> _What you need to do_: Of the lines in the data below, write out exactly those from the one holding "Where should I click to: Click the Help question" through the one holding "Open the Paragraph", both included.

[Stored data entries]

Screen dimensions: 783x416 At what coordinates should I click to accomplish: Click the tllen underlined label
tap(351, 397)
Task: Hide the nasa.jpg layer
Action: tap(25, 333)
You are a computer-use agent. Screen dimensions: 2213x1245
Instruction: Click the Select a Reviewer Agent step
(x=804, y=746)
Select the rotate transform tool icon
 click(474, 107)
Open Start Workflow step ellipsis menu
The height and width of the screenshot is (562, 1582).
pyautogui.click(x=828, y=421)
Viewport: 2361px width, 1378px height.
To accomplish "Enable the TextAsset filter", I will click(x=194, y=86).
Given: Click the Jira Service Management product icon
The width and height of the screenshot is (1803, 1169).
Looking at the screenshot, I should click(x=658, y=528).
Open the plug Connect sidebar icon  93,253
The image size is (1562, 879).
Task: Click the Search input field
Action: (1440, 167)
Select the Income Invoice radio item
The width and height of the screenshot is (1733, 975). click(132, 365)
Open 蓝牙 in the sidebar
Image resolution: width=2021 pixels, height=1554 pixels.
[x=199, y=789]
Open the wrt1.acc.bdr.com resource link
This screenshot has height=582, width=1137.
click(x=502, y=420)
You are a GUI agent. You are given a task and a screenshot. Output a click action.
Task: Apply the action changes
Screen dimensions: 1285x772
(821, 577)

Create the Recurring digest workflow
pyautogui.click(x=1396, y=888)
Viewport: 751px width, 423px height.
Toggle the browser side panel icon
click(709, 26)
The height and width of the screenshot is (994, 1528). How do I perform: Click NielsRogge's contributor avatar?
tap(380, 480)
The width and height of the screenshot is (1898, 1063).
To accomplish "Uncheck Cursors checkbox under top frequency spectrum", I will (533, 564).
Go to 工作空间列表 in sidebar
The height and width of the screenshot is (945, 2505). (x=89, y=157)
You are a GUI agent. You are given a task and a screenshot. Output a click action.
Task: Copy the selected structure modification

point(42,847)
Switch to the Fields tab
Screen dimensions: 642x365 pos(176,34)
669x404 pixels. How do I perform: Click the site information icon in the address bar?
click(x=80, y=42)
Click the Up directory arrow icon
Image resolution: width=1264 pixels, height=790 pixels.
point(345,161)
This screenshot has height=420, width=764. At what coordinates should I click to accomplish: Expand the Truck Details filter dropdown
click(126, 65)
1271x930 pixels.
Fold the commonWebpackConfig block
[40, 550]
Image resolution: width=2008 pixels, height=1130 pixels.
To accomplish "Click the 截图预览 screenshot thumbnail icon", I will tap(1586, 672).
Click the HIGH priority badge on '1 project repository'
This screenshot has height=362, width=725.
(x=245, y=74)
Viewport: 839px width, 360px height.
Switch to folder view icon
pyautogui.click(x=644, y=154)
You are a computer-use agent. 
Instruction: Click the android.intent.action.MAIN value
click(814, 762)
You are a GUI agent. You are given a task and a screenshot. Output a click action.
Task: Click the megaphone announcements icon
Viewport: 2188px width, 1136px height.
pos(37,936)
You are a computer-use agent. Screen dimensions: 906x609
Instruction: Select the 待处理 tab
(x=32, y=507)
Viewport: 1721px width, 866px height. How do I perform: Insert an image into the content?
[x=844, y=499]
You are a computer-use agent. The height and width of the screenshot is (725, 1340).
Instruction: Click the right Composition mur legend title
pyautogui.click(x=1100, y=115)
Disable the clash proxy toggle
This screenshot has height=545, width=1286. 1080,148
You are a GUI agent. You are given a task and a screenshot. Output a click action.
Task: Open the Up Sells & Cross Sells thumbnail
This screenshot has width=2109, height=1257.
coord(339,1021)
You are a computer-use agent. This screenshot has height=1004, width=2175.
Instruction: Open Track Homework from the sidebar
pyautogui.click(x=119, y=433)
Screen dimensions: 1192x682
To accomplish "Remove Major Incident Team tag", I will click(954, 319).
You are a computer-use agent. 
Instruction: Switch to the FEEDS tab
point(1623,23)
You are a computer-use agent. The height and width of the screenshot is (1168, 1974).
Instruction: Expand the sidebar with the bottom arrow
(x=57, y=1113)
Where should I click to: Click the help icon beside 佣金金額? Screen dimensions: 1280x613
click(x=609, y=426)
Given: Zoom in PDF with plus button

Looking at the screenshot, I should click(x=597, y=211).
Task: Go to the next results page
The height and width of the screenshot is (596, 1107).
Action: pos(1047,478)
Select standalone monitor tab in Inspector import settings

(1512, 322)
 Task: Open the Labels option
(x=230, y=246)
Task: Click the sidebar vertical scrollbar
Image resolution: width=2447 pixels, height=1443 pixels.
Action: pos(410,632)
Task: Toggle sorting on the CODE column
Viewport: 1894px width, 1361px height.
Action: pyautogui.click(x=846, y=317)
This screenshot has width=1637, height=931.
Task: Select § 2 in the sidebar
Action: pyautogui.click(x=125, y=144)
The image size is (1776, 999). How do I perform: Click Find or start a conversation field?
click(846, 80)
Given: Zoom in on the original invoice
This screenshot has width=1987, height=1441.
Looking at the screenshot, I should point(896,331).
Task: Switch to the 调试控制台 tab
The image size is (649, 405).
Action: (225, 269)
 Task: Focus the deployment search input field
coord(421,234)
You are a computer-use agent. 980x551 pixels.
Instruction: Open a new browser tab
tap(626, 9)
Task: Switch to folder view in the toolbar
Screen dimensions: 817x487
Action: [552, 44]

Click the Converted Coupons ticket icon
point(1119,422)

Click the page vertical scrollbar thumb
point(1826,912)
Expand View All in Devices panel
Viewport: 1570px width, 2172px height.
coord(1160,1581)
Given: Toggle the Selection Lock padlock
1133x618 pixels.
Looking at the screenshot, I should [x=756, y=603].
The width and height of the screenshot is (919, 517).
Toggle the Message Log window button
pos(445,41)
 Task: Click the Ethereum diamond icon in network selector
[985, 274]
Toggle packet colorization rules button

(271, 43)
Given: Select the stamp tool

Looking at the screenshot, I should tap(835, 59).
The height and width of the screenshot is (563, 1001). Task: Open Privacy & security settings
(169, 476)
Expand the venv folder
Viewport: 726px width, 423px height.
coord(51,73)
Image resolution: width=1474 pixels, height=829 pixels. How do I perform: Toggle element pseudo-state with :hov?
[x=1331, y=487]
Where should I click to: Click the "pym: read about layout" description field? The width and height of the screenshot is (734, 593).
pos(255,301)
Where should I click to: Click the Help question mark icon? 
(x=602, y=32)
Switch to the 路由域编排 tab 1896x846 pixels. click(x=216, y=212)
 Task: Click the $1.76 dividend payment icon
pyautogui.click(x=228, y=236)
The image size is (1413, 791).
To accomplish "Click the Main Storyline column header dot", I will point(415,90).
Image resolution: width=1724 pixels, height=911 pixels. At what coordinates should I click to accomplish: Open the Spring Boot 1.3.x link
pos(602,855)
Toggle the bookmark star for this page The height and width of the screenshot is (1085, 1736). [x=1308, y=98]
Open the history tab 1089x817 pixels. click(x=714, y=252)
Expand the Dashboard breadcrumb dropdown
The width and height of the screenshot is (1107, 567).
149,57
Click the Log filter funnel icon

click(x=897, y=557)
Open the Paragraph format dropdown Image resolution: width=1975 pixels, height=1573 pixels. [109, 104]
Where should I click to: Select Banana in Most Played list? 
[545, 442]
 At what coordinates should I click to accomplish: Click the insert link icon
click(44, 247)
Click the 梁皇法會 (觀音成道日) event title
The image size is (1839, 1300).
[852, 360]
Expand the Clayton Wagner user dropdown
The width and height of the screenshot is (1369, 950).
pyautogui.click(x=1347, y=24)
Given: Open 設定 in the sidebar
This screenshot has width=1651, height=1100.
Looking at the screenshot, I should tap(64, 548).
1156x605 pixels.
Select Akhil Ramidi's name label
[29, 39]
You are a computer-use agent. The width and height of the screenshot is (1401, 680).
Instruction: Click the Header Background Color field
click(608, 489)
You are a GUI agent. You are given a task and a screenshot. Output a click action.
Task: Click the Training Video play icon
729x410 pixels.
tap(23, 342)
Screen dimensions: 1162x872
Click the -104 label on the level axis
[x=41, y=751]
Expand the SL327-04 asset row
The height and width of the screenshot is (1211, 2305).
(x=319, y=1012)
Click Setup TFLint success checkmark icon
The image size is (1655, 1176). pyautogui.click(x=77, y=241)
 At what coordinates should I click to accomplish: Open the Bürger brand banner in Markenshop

> _Output of the exercise_:
Where should I click to: Click the Help question mark icon? 
(x=602, y=32)
Switch to the 路由域编排 tab 1896x846 pixels. click(x=216, y=212)
 Task: Click the $1.76 dividend payment icon
pyautogui.click(x=228, y=236)
The image size is (1413, 791).
To accomplish "Click the Main Storyline column header dot", I will point(415,90).
Image resolution: width=1724 pixels, height=911 pixels. At what coordinates should I click to accomplish: Open the Spring Boot 1.3.x link
pos(602,855)
Toggle the bookmark star for this page The height and width of the screenshot is (1085, 1736). [x=1308, y=98]
Open the history tab 1089x817 pixels. click(x=714, y=252)
Expand the Dashboard breadcrumb dropdown
The width and height of the screenshot is (1107, 567).
149,57
Click the Log filter funnel icon

click(x=897, y=557)
Open the Paragraph format dropdown Image resolution: width=1975 pixels, height=1573 pixels. [109, 104]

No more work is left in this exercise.